I have worked with other scanners that look at this one and i did not like the quality of them at all. 
I found some information about this scanner (like this advatorial) that suggest it is a very user friendly, easy to use scanner that delivers high quality images. However, i doubt it. If i want to buy it, i would see if i could try it first. 170,- buck is not expensive but it's to much money to throw away.

I understand you are in progress of a bigger scanproject? 
Why not scan this less valuable material with the same equipment but in a lower resolution (faster)?
You do know that equipment and you don't have to switch workflow.


----------



## OogieM

Roelof Moorlag said:


> I have worked with other scanners that look at this one and i did not like the quality of them at all.
> I found some information about this scanner (like this advatorial) that suggest it is a very user friendly, easy to use scanner that delivers high quality images. However, i doubt it. If i want to buy it, i would see if i could try it first. 170,- buck is not expensive but it's to much money to throw away.
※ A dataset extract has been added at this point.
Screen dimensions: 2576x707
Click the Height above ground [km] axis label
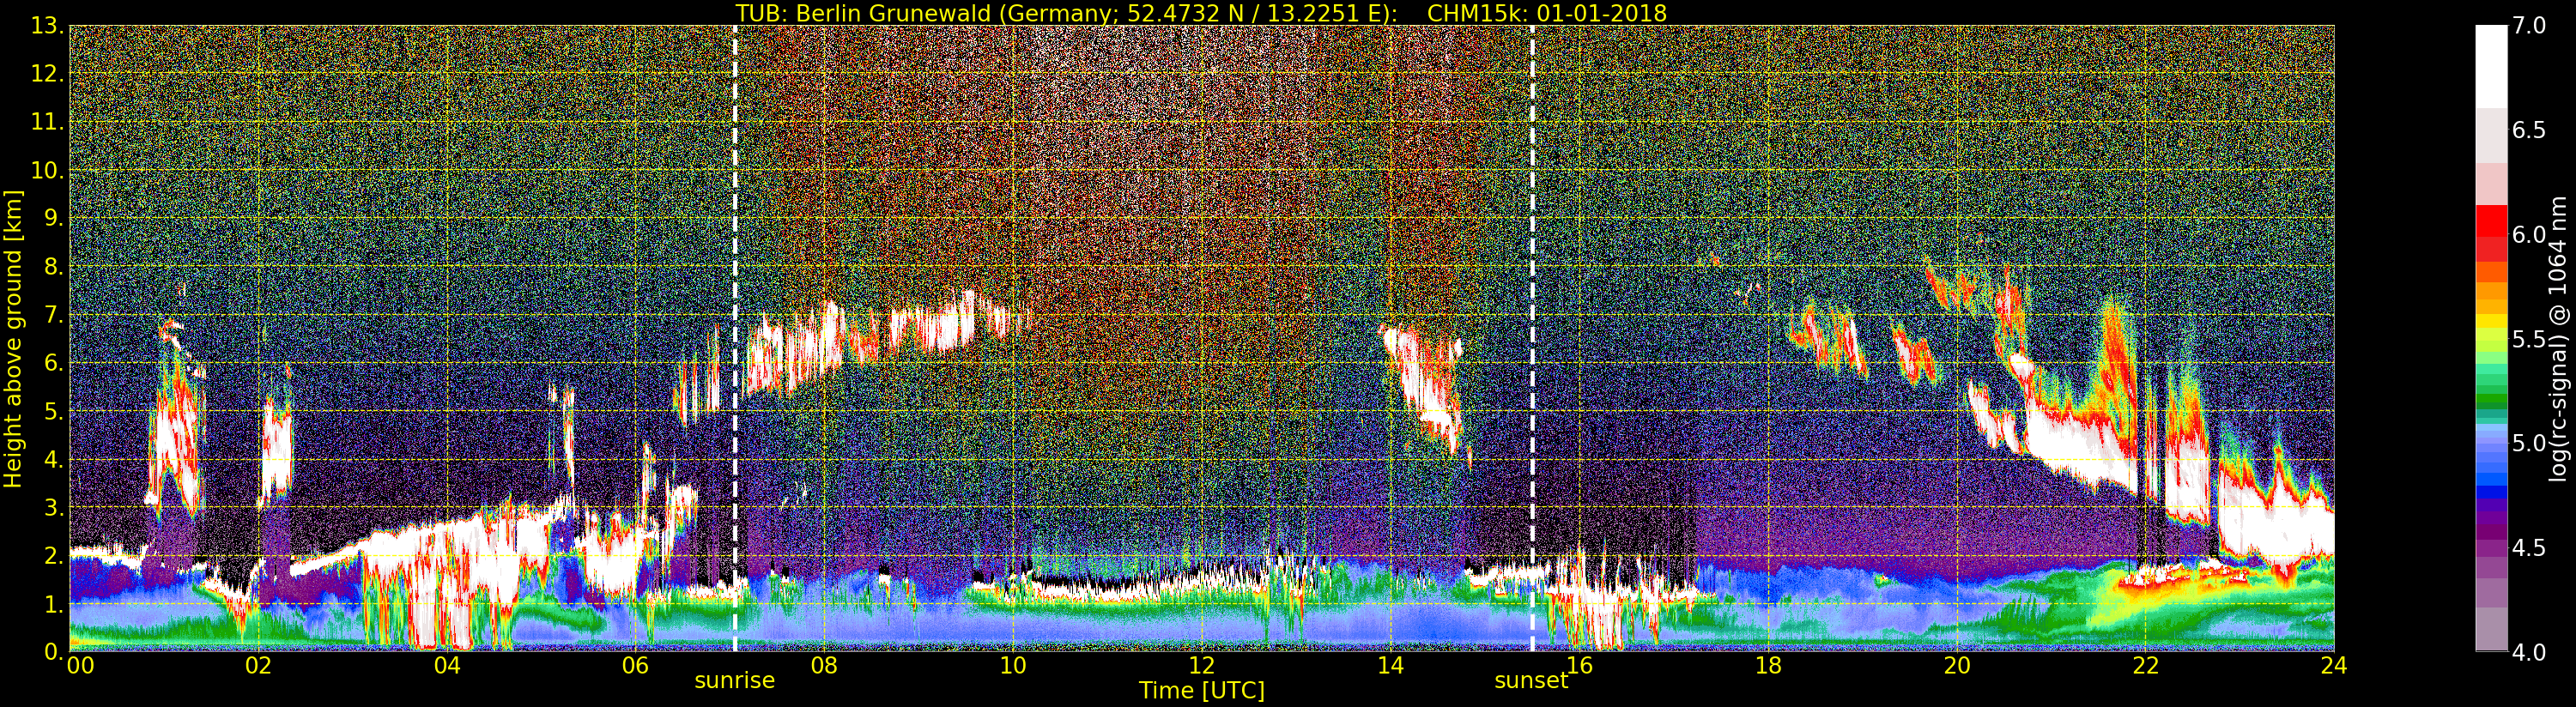point(13,338)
Exactly, I'm considering it because of the ease of use and semi-portability but want to hear from real users first. Reviews on Amazon indicate it's either great or terrible. I was considering it for one specific group of negatives, the color ones that are mostly snapshots with dates ranging from the mid 1960's until fall of 2000. The number of negatives in this group is somewhere around 10,000 total frames between my set from my parents and me and my husband's and all the ones my stepdad has who is working on the same project with me. I see this device as a triage device not an archival device. So the cost in terms of equipment is about 2 cents a frame. I was figuring that I could scan at higher resolution on better equipment the individual frames or rolls that are really of major value. Or even send them out for scanning at a service. I need to know what those high value rolls/frames are and in most cases the prints are long gone. I've also looked at setting up a digital camera and using it as a scanner but I don't have any suitable digital cameras so the cost for that between camera, lenses, copy stand or rail system, lights etc is a lot more. 



Roelof Moorlag said:


> I understand you are in progress of a bigger scanproject?
> Why not scan this less valuable material with the same equipment but in a lower resolution (faster)?
> You do know that equipment and you don't have to switch workflow.



That is an option. The slow higher resolution equipment is in another building on the farm and is connected to a much slower computer that cannot be upgraded to the current operating system. The scanner itself is no longer supported so there are no drivers for a newer computer either. I've got it all tuned to do the glass plate negatives for the historical society and it takes me about 15-20 minutes per negative to scan and prepare the master image. They are roughly 380mb TIFF files. 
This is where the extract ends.